__Given request a__.
Answer these about the passage on Canberra's public transport, each on its own line:
(i) What share of Canberrans commute to work by driving?
(ii) What do Labor and the Greens promise to extend across the city?
(iii) What two things does the author say the decision all comes down to?

__Passage shown__.
'''

It’s clearly a polarising question in the lead up to the ACT election, the future direction of public transport in Canberra. The Canberra Liberals are staking their election chances on outright opposition to light rail (it’s not a tram, just to be clear Mr Hanson), and have proposed to effectively provide more of the same. Wider roads, more buses, with maybe a couple of bike paths. Labor and the Greens on the other hand promise to extend light rail across the city as a high capacity ‘spine’ for an integrated bus/light rail public transport network.
So what’s the better option? You’ll get no argument from this author that as a pure transport policy, buses are the cheaper way to provide immediate effects for commuters on the existing road system. So why, I hear people ask, did the Barr government decide to invest in the more expensive, fixed transport option? For me, it all comes down to land use, and human behaviour.
In case you didn’t know, Canberra has a problem with car dependency. We have the highest Vehicle Kilometres Travelled (VKT) per capita in the country, and over 82% of us commute to work by driving. Our urban form makes it nearly impossible to get by without a car. If you doubt it, ask yourself what you’d do if tomorrow you lost your ability to drive. Now think about a person living in Banks, Duffy, MacGregor, or Casey.
The problems associated with urban sprawl, exactly the problems our city has, are not disputed by any rational observer. Canberra’s low urban density, vast single use suburbs spread out like carpet into the distance, extensive road networks and car parks, and large scale retail complexes are the types of land use which produce our high VKT and resultant congestion, energy use, and emissions.

'''

__Given request b__.
List every line of the rows below that contains the string "icon", paying attention to upper and lower case.

__Recorded information__.

'''

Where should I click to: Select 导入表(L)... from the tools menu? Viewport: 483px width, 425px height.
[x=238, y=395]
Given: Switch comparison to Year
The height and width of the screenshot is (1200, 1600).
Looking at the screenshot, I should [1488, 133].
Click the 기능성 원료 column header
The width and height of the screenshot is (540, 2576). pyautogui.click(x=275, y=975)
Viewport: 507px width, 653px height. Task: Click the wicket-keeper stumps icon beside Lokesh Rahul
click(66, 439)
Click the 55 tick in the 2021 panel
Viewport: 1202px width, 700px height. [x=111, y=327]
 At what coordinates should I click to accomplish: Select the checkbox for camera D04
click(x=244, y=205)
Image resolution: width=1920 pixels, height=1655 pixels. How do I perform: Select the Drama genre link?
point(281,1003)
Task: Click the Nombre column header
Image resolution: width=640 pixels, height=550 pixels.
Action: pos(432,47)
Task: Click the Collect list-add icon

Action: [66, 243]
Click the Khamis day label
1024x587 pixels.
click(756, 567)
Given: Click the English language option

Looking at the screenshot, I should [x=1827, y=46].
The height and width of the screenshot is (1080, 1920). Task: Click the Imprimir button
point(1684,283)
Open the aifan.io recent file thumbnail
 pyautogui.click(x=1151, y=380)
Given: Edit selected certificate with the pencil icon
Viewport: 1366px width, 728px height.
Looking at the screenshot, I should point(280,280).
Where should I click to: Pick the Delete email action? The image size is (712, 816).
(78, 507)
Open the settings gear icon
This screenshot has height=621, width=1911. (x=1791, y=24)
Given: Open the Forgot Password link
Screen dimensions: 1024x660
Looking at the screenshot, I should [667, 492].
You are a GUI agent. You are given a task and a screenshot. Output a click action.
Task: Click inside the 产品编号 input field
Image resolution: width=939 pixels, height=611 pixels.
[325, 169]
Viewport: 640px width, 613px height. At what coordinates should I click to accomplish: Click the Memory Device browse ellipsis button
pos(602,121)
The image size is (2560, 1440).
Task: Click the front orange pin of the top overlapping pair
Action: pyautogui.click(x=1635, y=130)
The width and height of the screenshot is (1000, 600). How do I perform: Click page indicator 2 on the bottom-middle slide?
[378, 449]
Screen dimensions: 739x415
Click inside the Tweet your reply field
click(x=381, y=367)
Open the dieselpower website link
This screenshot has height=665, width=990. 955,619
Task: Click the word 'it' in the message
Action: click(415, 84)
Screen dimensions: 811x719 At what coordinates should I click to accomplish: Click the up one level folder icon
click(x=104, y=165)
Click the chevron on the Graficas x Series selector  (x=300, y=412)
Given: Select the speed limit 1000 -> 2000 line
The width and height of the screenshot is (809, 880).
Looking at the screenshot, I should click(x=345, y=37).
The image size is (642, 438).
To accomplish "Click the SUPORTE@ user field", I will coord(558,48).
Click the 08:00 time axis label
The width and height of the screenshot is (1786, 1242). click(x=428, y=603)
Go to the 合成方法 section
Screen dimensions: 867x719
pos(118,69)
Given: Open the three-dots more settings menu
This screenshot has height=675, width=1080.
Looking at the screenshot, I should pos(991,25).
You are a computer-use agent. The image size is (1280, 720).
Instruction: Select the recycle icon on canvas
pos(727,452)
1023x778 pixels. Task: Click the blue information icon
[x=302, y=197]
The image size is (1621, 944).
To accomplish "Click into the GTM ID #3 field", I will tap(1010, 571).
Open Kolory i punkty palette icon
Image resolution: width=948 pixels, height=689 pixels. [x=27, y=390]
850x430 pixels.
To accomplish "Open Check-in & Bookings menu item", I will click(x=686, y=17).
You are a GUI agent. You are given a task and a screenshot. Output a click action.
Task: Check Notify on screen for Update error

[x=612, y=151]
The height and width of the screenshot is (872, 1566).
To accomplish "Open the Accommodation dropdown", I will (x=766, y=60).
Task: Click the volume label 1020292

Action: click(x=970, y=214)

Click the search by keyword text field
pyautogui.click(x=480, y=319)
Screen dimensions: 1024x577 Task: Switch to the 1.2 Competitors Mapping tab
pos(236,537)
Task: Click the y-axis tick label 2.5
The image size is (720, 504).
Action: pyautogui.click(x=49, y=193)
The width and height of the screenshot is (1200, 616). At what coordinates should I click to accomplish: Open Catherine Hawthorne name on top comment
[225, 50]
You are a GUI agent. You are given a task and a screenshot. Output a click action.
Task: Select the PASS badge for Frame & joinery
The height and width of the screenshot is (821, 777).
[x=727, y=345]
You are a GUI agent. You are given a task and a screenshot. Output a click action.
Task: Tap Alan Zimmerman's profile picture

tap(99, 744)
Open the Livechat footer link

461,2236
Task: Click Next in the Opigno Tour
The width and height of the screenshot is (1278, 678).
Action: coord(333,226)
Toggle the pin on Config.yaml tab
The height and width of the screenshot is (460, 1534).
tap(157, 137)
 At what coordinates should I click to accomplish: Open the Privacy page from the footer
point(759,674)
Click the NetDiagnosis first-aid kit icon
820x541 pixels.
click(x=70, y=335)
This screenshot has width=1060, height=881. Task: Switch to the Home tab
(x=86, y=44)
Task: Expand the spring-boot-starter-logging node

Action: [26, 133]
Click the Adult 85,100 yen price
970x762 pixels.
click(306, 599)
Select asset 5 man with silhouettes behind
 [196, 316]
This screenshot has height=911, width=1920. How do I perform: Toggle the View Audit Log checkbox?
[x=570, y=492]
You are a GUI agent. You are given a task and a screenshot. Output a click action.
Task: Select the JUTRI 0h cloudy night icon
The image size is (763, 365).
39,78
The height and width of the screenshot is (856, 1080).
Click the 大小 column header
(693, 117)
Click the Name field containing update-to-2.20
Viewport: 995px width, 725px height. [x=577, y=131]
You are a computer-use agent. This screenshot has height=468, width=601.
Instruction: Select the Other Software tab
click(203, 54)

'''

__Task result a__.
(i) Over 82%.
(ii) Light rail.
(iii) Land use and human behaviour.

__Task result b__.
Viewport: 507px width, 653px height. Task: Click the wicket-keeper stumps icon beside Lokesh Rahul
Task: Click the Collect list-add icon
Given: Edit selected certificate with the pencil icon
Open the settings gear icon
Screen dimensions: 811x719 At what coordinates should I click to accomplish: Click the up one level folder icon
Instruction: Select the recycle icon on canvas
1023x778 pixels. Task: Click the blue information icon
Open Kolory i punkty palette icon
Click the NetDiagnosis first-aid kit icon
Task: Select the JUTRI 0h cloudy night icon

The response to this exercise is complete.